We all have losses in our life. Some really affect us and some don’t. But it can be surprising how much our losses can hurt us.
Because losses sometimes hurt badly, I have often ignored how they make me feel and try to get busy and forget them as fast I can. But is this the best way to deal with losses?
What Our Losses Are
The following are common losses we experience:
- The loss of a girl or boyfriend
- The loss of a job
- The loss of a friend
- The loss of a loving childhood home
- The death of a parent
- The loss of youthfulness
- The loss of a dream
These are just a few examples of the losses we can have. They can make us sad, distressed, sorrowful, and embarrassed. We tend to run from the pain of these losses. However, it’s important that we face them head-on.
Why Face Them?
We face the pain of our losses in order to experience reality. We deceive ourselves when we pretend that our losses don’t hurt, grieve or make us sad when they do. This unexperienced pain can lead to addictions, chasing idols, psychosomatic pain, and a lack of self-awareness.
We are not weak or defective for feeling grief, sadness, and fear when we lose something. God has planned that our lives have periods in which we suffer. There will be “times to weep and times to laugh, times to mourn and times to dance” (Ecclesiastes 3:4, paraphrased). Stuffing the pain of our losses instead of experiencing them can hinder God’s purposes in allowing losses in our lives. He could, for example, be wanting to develop compassion for others through experiencing the pain.
Facing the pain of losses can throw us upon God’s tender mercies as it did David. “Be gracious to me, O Lord, for I am in distress; my eye is wasted from grief; my soul and my body also” (Psalm 31:9). This dependency increases our faith.
Facing our sorrows enables us to experience God’s comfort. We then grow in our capacity to comfort others as they face the pain of their losses (2 Corinthians 1:3-4). When we repress the hurt of our losses, we forfeit the opportunity to receive comfort and growth.
Experiencing the pain of our lost job, relationship, or a dream does not doom us to depression for the rest of our lives. God says to us “Weeping may last for the night, but joy comes in the morning” (Psalm 30:5). We can dare to experience the pain knowing that he won’t give us more than we can endure and will deliver us when he has accomplished his work.
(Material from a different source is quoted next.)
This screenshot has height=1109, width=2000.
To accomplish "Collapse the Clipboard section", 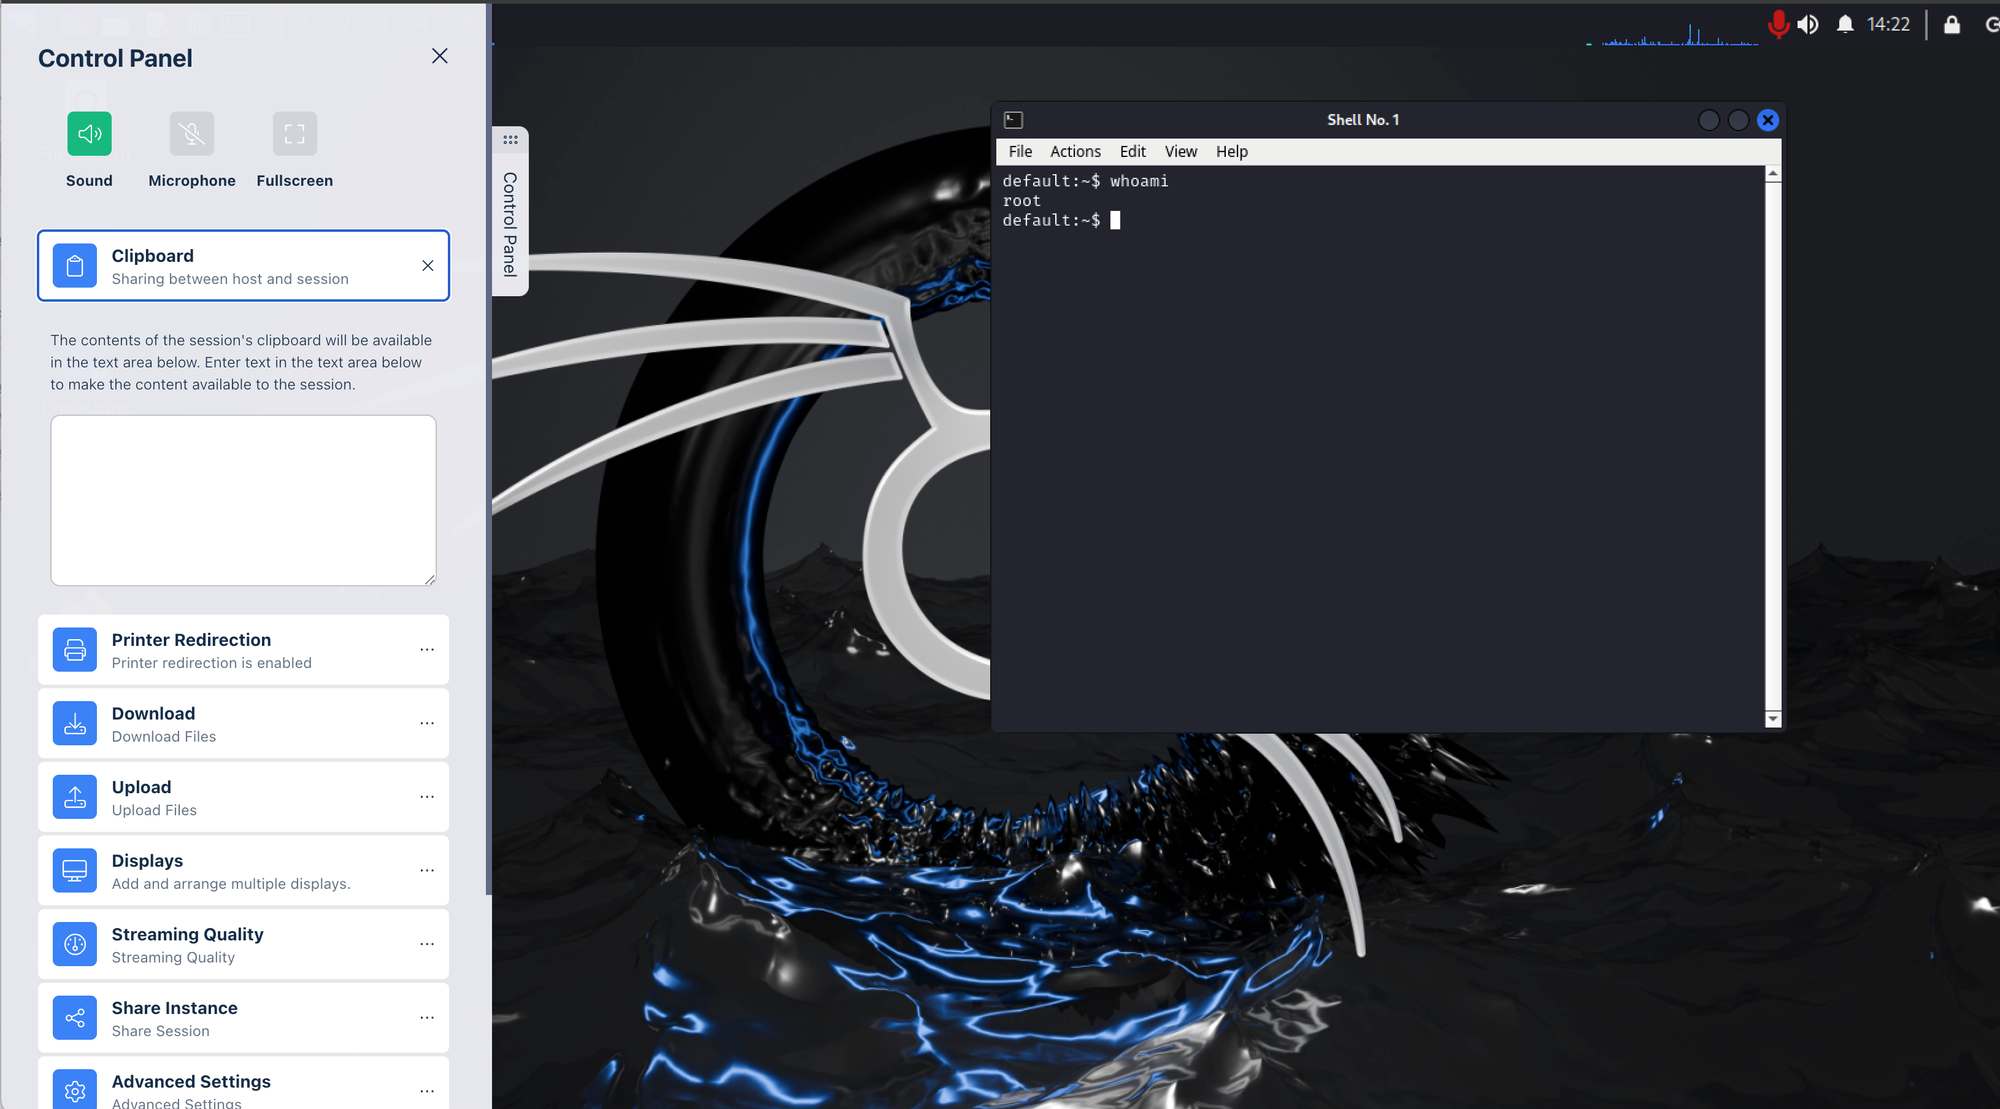I will point(427,266).
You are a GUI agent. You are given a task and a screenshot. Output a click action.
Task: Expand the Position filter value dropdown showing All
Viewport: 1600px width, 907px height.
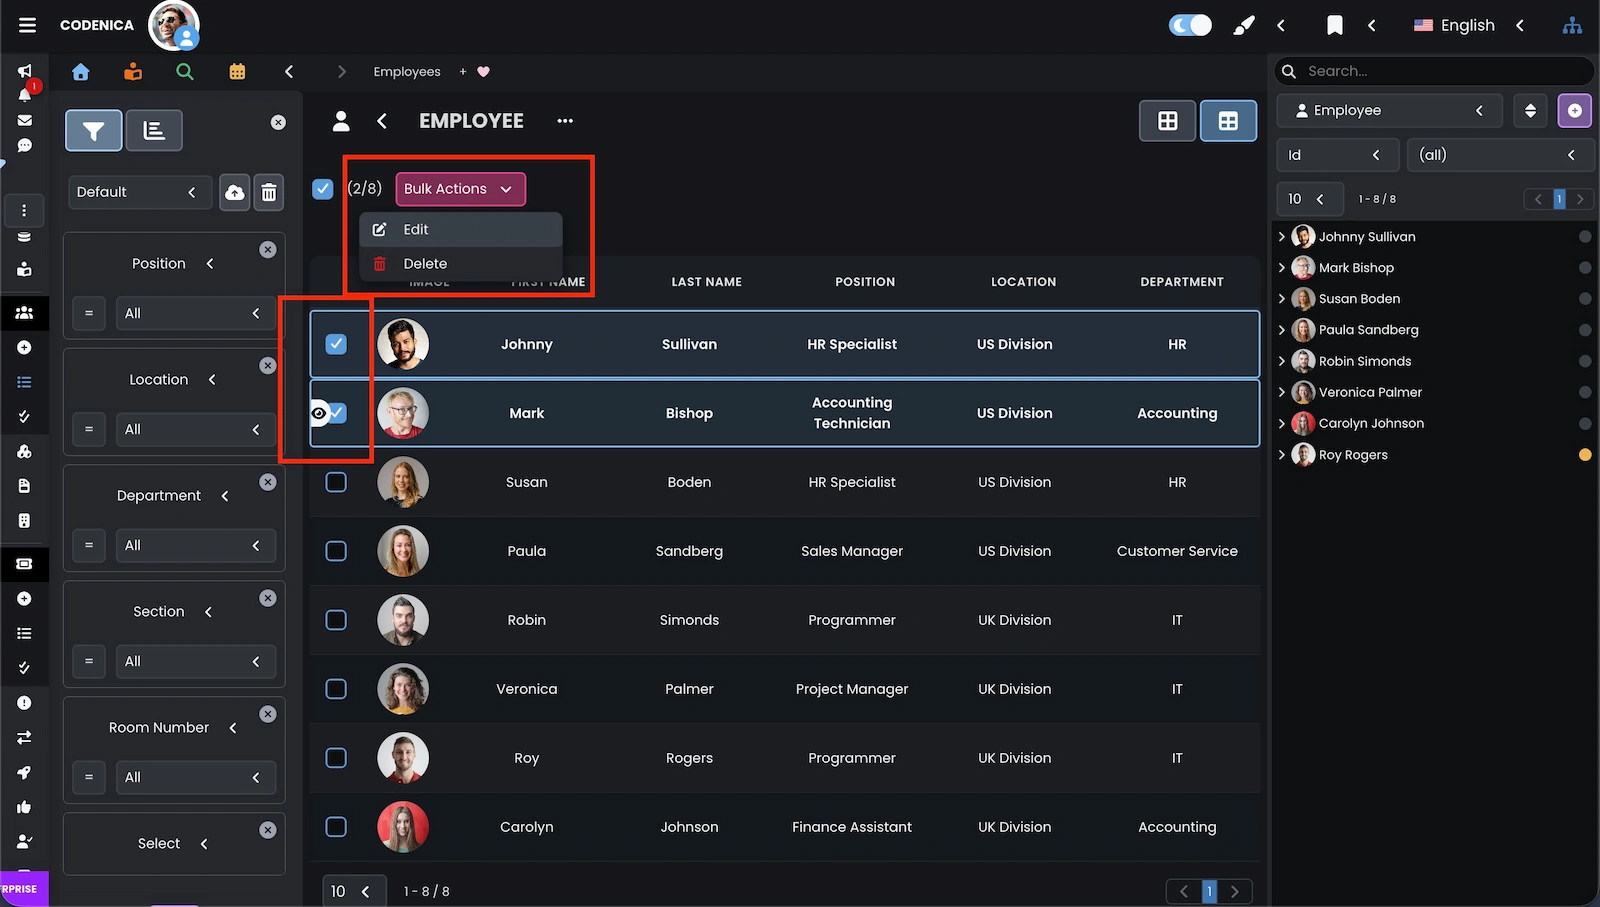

Another reason to face our grief is to obey God. He wants us to be real with him. He wants us to pour out our hearts to him and honestly tell him how bad it hurts. “You desire truth in the innermost being, and in the hidden part You will make me know wisdom” (Psalm 51:6). We become wiser as we face the pain of our losses.
So, let us not be so quick to brush over our losses. When we suffer the loss of our looks, or miss a promotion, or a friend moves away, may we slow down and allow ourselves to experience the pain. May we cooperate with God in grieving our losses.
Our pain is not wasted either. Paul reminds us in 2 Corinthians 1:3, 4 that God comforts us in our affliction so that we can comfort others with the comfort which comes only from him.
God uses loss and grief in our lives to shape us into the image of the Lord Jesus. Romans 8:28, 29. Paul also reminds us in 2 Corinthians 3,4 that when we have received God’s comfort, we will be able to comfort others likewise.
Thanks Ken. I agree. However, we can hinder our experience of the pain and accompanying comfort by refusing to admit and feel the hurt. We then lose the opportunity to grow in our ability to comfort others. Thus, we should face our losses and not run from them.
I lost my brother in 2005 and here it is…11 years later and I realized that I did stuff the pain instead of experiencing it. I have suffered from depression and anxiety that has kept me from living a life of purpose. I was afraid to feel the pain because that would mean it was actually real. Keeping this pain in has caused me to feel that I did not deserve the many blessing that the Lord has given to me. In reading this I feel somehow that I am allowed to feel what I should have felt 11 years ago and it’s okay. I am not afraid.
Thank you Journey Into The Light!!
Hi Glow,
Thanks for your testimony about how important it is to feel the pain and be healed. I will be praying for your courage and healing.